Canadian Consulting Engineer

Point Lepreau nuclear power plant to be fixed at fixed price

Atomic Energy of Canada (AECL) has been hired to refurbish the Point Lepreau nuclear plant near Saint John, New Bru...

August 12, 2005   Canadian Consulting Engineer

Atomic Energy of Canada (AECL) has been hired to refurbish the Point Lepreau nuclear plant near Saint John, New Brunswick — the only nuclear power plant in the Maritimes.
The government of New Brunswick decided to go ahead with the refurbishment because it is expected to be less expensive than closing down the plant and building new coal-fired plants to replace it.
However, the province is going to have to spend an estimated $1.4 billion on the overhaul. The project is intended to give the 22-year old plant 25 more years of active life.
Crown corporation AECL will receive $700-million for its role. Its responsibilities for NB Power and will include retubing 380 fuel channels and associated feeder tubes, and constructing a nuclear waste storage facility on site.
Opponents say that New Brunswick is accepting too much financial risk, since similar projects involving reactors about the same age in Ontario have run into huge overruns and ballooning costs. The recent refurbishment of CANDU reactors at Pickering nuclear station east of Toronto, for example, cost four and five times their original budgets and were three and four years behind schedule.
AECL were involved in some of the work at Pickering. Their contract in New Brunswick is for a fixed price and involves strict penalties if they do not finish the work on time.
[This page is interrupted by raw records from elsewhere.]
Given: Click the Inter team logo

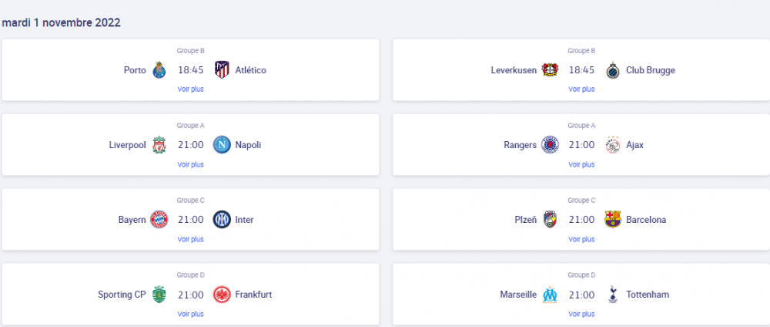Looking at the screenshot, I should pyautogui.click(x=222, y=220).
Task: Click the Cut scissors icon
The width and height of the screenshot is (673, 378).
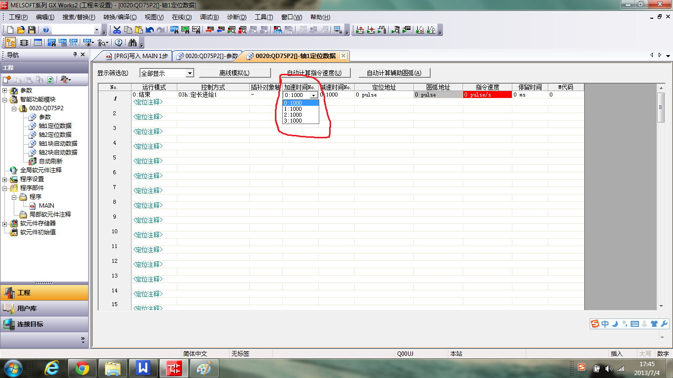Action: [x=117, y=30]
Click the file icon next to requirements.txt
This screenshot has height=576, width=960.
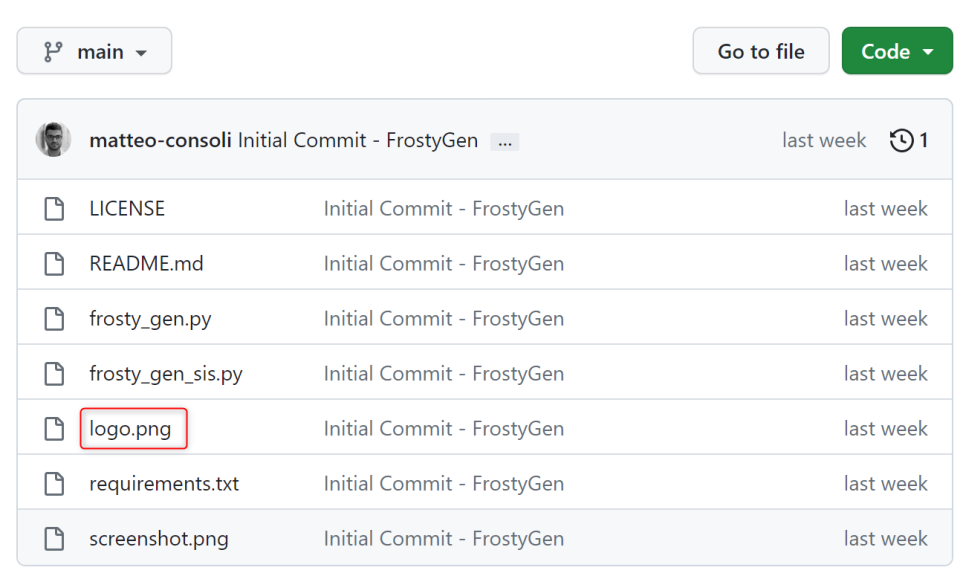[54, 483]
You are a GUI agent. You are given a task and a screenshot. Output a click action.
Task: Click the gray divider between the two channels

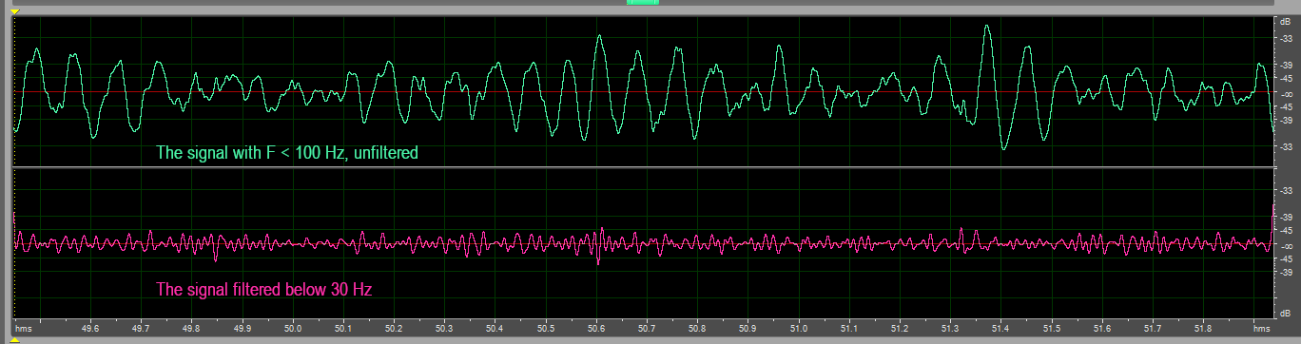click(643, 167)
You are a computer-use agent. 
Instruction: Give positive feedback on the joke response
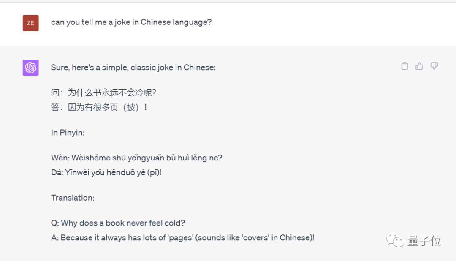(419, 66)
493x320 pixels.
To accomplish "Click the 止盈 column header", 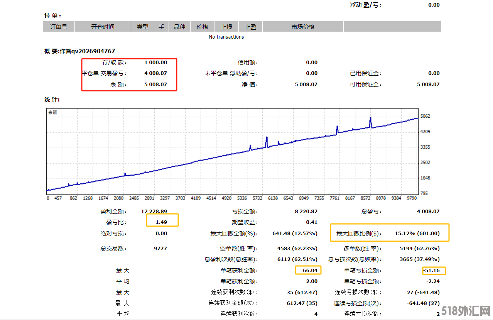I will pyautogui.click(x=250, y=27).
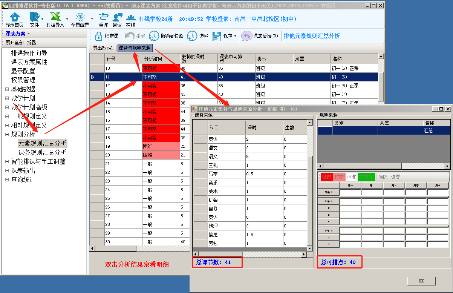Viewport: 453px width, 293px height.
Task: Open the 建议 suggestion icon
Action: click(x=117, y=17)
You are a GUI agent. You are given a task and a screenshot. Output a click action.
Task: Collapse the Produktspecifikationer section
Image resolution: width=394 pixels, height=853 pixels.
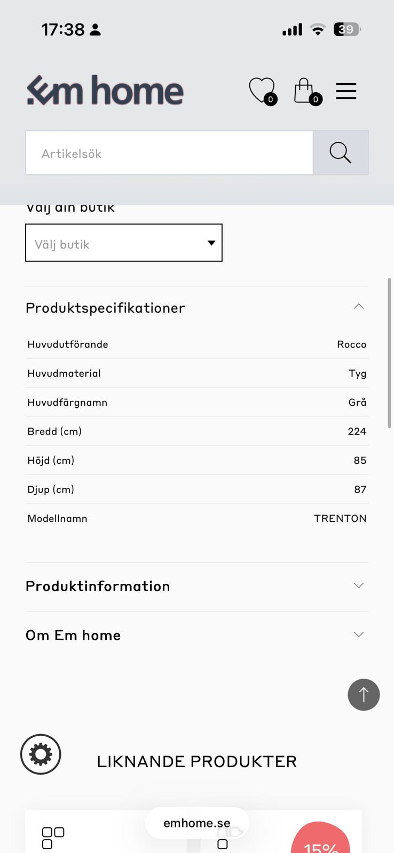pyautogui.click(x=359, y=307)
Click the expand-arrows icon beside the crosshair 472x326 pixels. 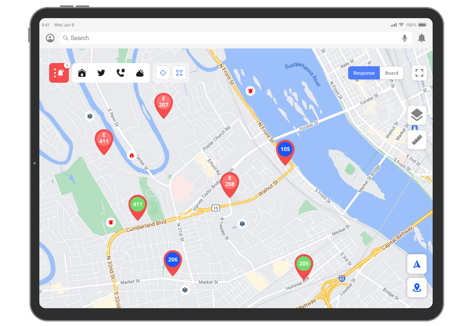click(x=180, y=73)
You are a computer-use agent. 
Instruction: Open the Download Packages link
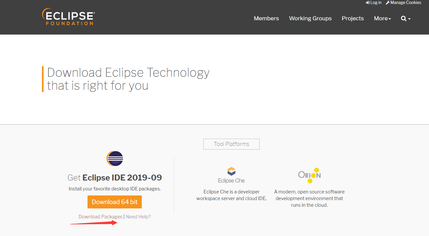[x=101, y=217]
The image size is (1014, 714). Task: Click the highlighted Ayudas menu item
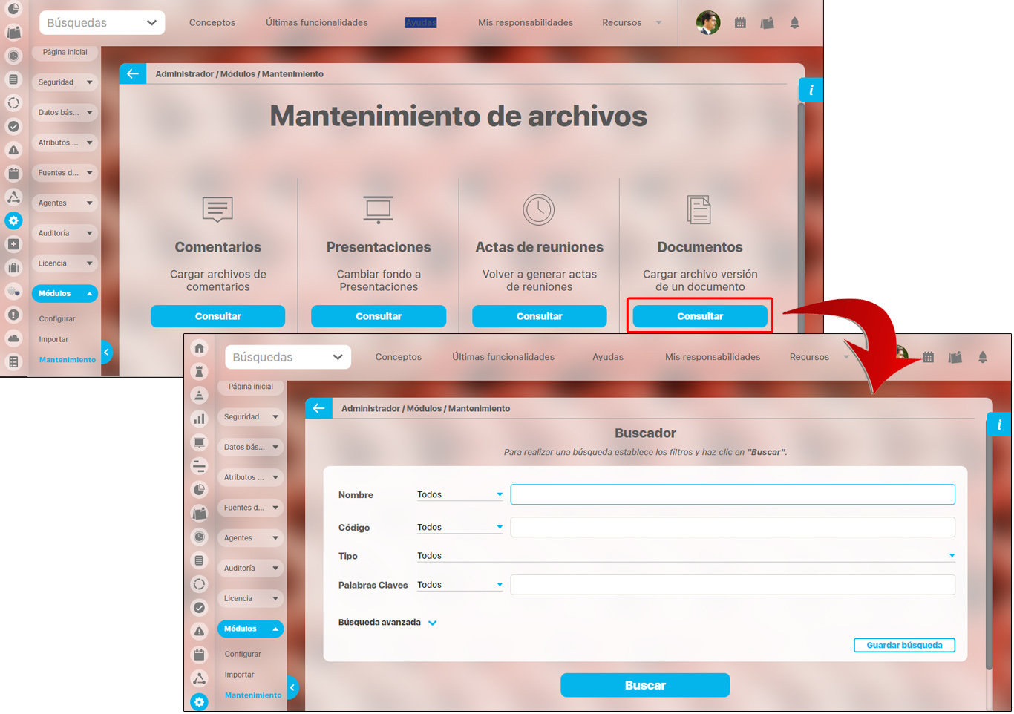421,23
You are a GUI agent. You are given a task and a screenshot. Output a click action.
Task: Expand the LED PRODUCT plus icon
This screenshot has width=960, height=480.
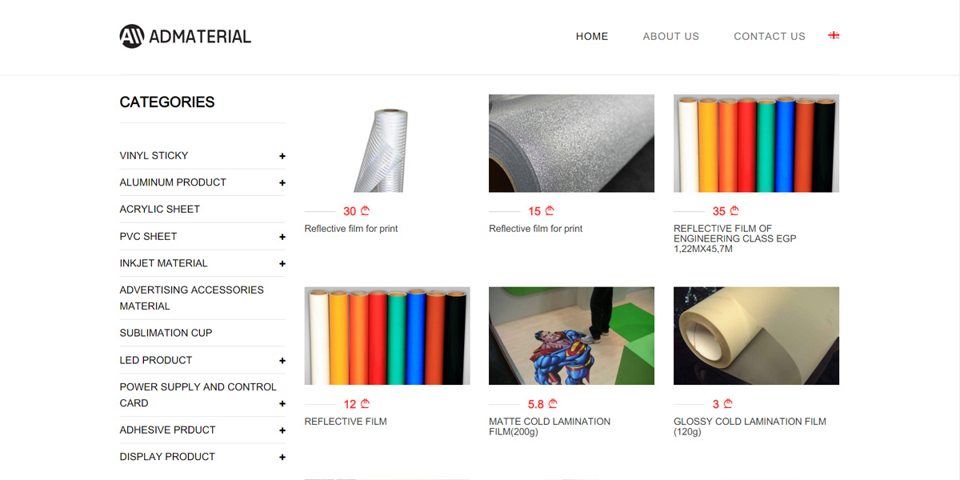click(282, 361)
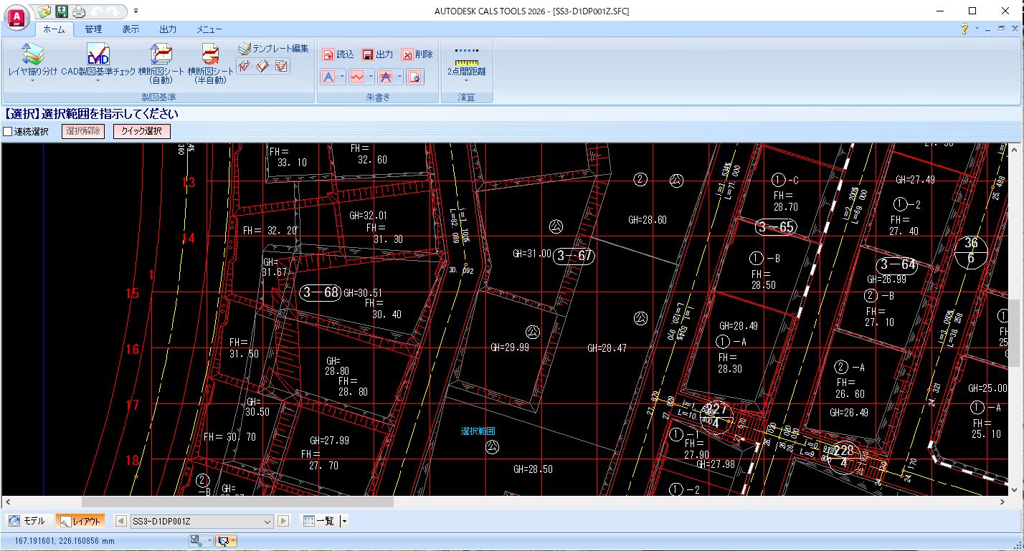This screenshot has width=1024, height=551.
Task: Click the horizontal scrollbar thumb below drawing
Action: (237, 502)
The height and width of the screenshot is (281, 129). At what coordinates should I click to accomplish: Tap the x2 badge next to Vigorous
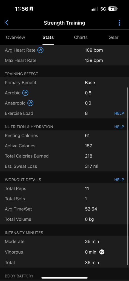[102, 252]
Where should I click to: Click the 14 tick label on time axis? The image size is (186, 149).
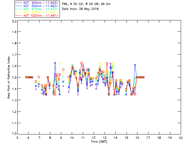pyautogui.click(x=115, y=137)
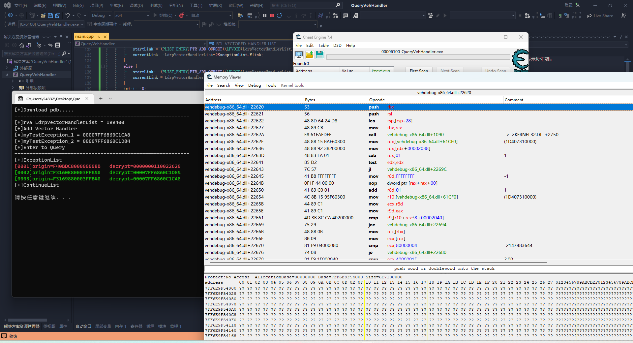Open the x64 platform dropdown
The width and height of the screenshot is (633, 343).
[132, 16]
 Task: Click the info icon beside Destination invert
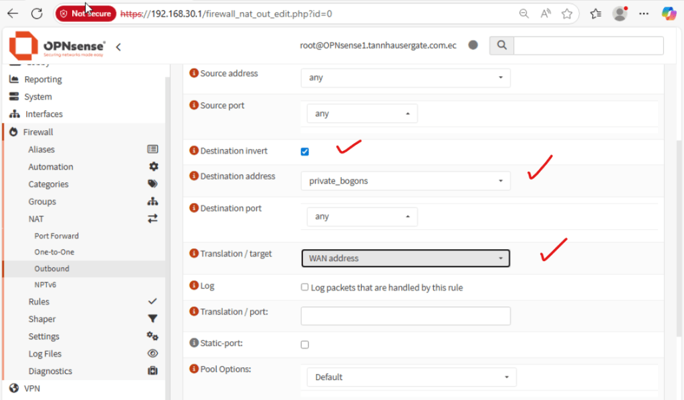coord(195,151)
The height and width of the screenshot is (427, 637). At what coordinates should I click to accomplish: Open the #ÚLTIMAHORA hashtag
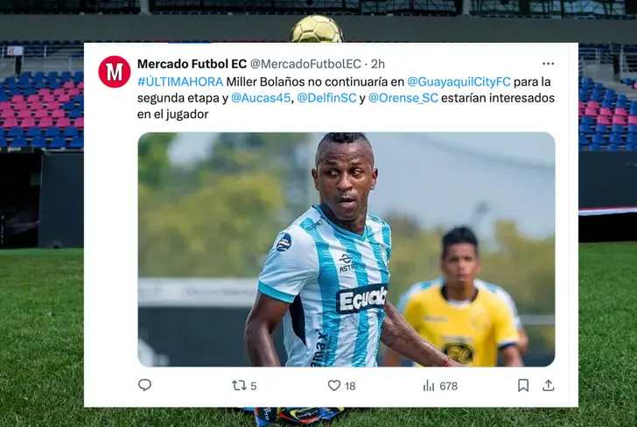pos(180,81)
However, details of the penalties and terms have not been released.
Refurbishing a nuclear power plant is a mammoth undertaking, not least because of the extensive safety precautions that have to be put in place. The projects can involve thousands of engineers and technicians. At the end of July, the Pickering A Unit 1 reactor was restarted and operating for the first time since 1997. The refurbishment involved 1.9 million hours of work and a peak workforce of 2,879. Almost 3 million new parts were installed. The cost was $1 billion.